Art. 276 4 C.civ : à tout moment, le débiteur d’une prestation compensatoire fixée sous forme d’une rente peut saisir le juge d’une demande de substitution d’un capital à la rente. La même possibilité est offerte au créancier, mais il doit être en mesure d’apporter la preuve que la situation du débiteur a évolué et qu’il est en mesure de verser le capital.

  • Substitution automatique

Art. 280 C.civ : au décès du débiteur d’une prestation compensatoire fixée sous forme de rente viagère, un capital immédiatement exigible se substitue à cette rente.

Art. 280-1 C.civ : toutefois, les héritiers peuvent décider de continuer à servir la rente.

Avantages dont bénéficie le débiteur :

  • en cas de substitution non automatique, l’art. 199 octodecies accorde au débiteur le bénéfice de la réduction d’impôt sur le revenu. Mais le montant maximum de la réduction d’impôt sur le revenu est toujours inférieur à 7 625 €.

  • en cas de substitution automatique, les héritiers ne peuvent pas bénéficier de la réduction d’impôt sur le revenu (art. 199 octodecies). Ils ne peuvent pas non plus déduire le montant des versements de leur revenu brut global, puisque c’est un capital.

5e question : plus-values immobilières consécutives au divorce

Le versement d’une prestation compensatoire est un acte à titre onéreux.

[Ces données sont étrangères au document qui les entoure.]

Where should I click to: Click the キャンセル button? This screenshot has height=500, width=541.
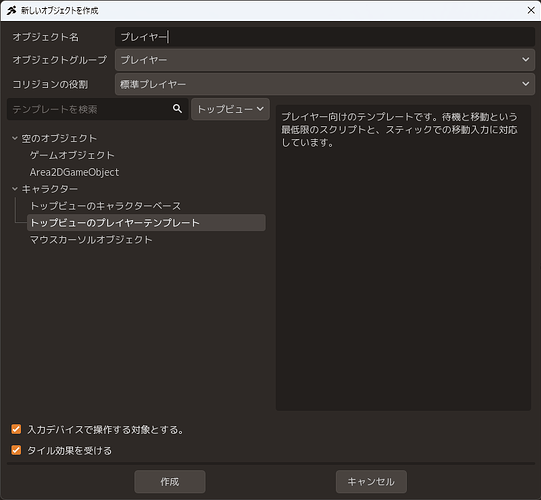click(371, 481)
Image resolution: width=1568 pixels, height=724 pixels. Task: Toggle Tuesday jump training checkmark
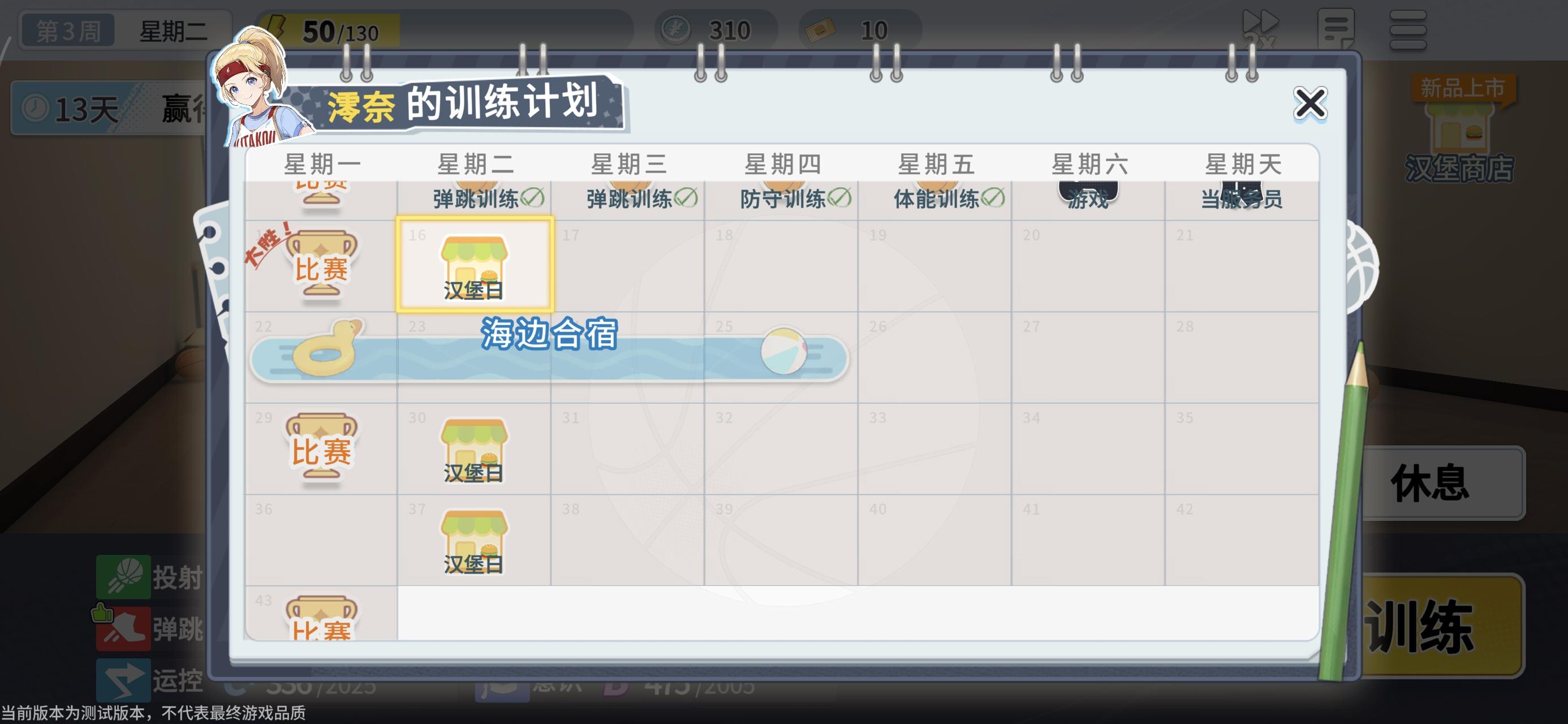pyautogui.click(x=533, y=198)
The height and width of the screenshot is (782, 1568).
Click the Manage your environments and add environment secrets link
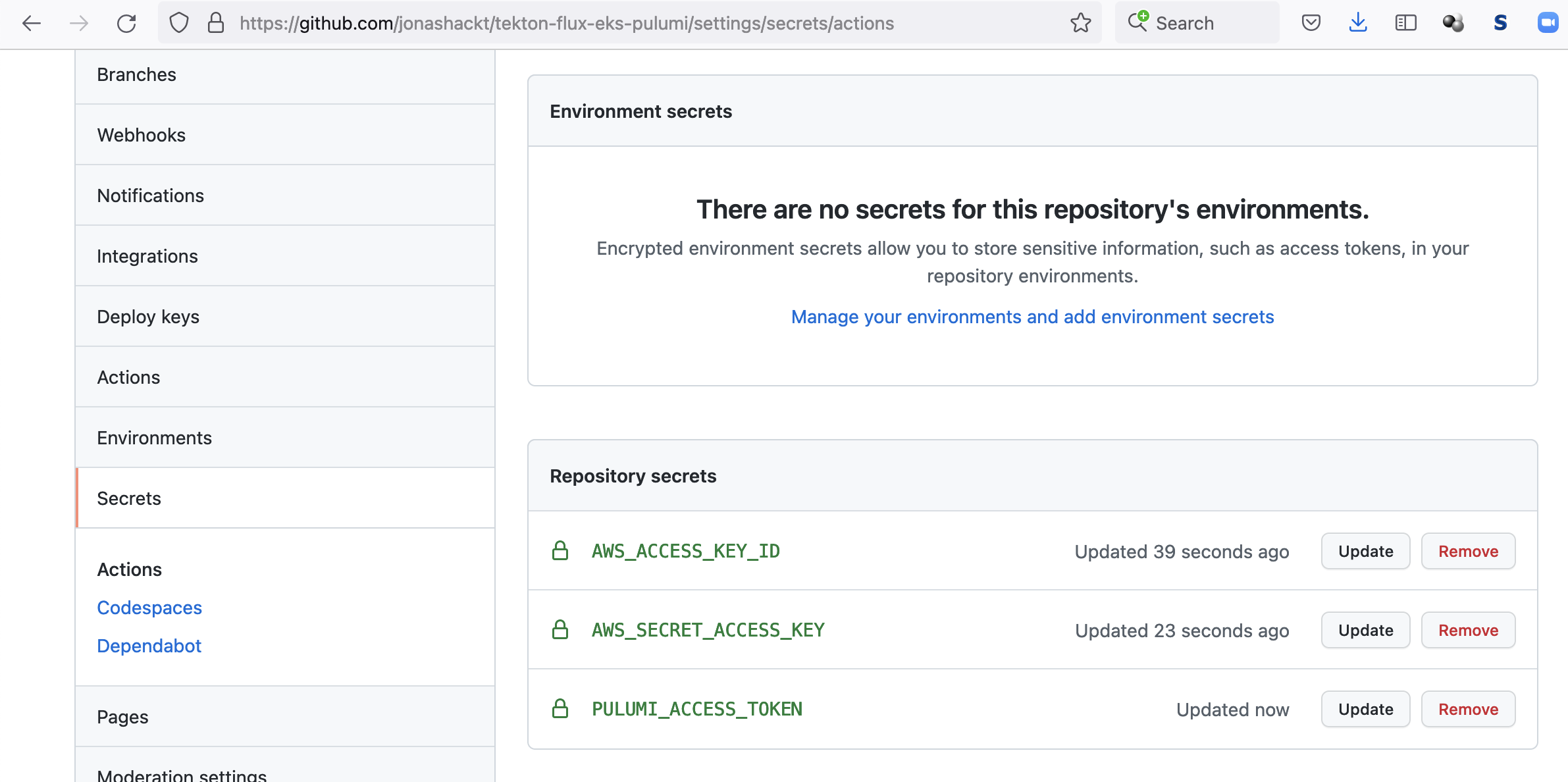tap(1033, 317)
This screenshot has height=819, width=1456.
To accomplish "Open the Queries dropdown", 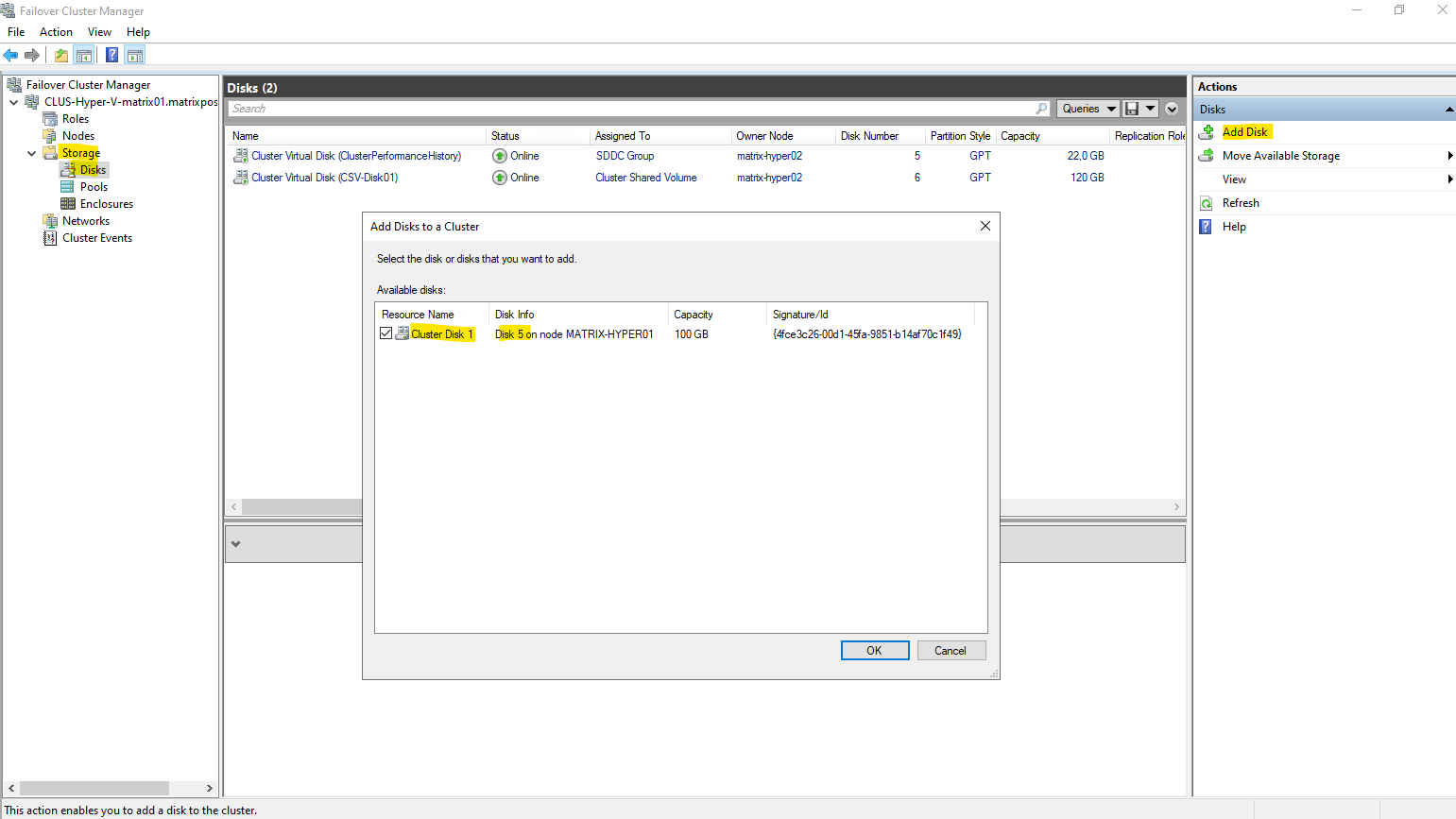I will [x=1088, y=109].
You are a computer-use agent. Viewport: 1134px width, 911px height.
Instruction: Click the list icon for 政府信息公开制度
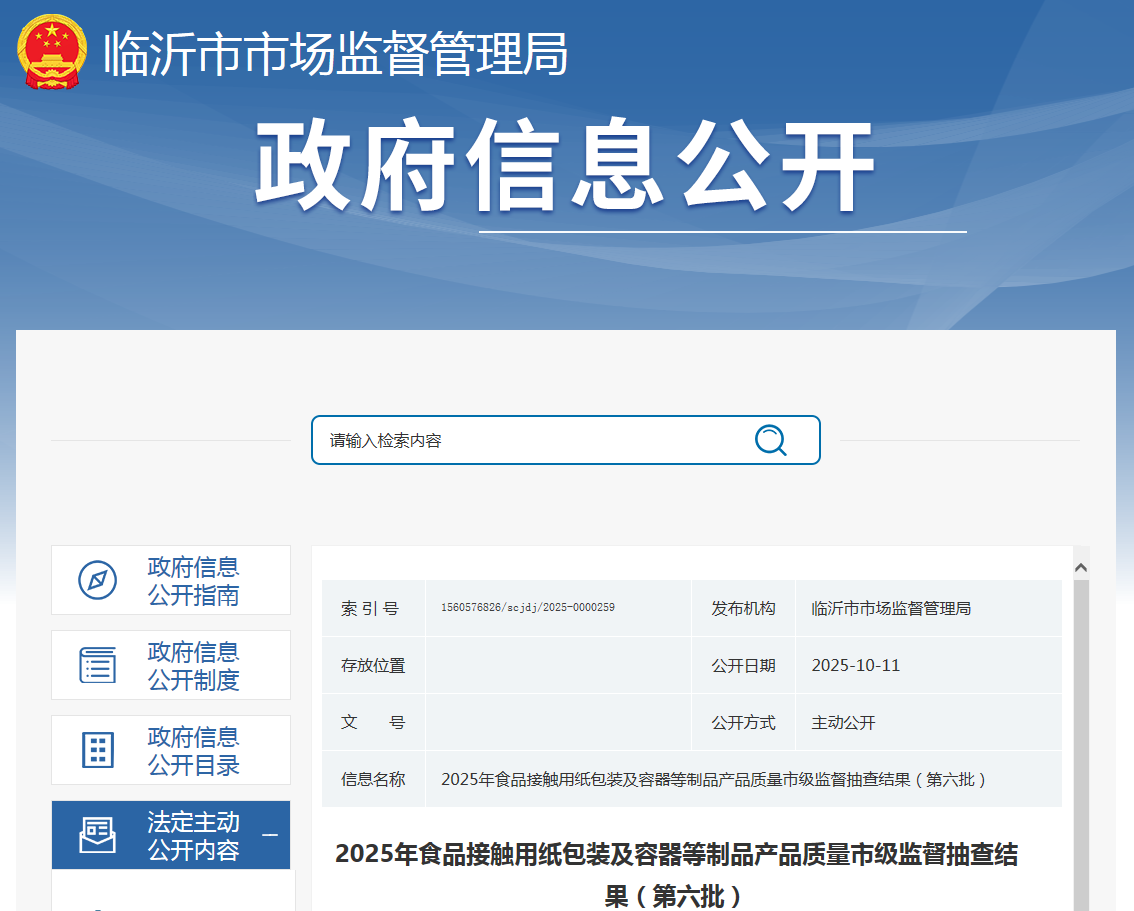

Lorsque la prestation compensatoire est versée sous forme d’un capital (attribution de biens ou de droits), cela peut avoir pour effet de dégager une plus-value. Aucun prix de vente ne sera encaissé mais un impôt sur la plus-value sera tout de même dû (impôt sur les revenus et prélèvements sociaux). Le versement de la prestation compensatoire constitue le fait générateur de la plus-value réalisée par le débiteur de la prestation compensatoire.

Le créancier devient propriétaire au jour de l’acte constant le paiement de la prestation compensatoire et pour la valeur du ou des biens remis à cette date.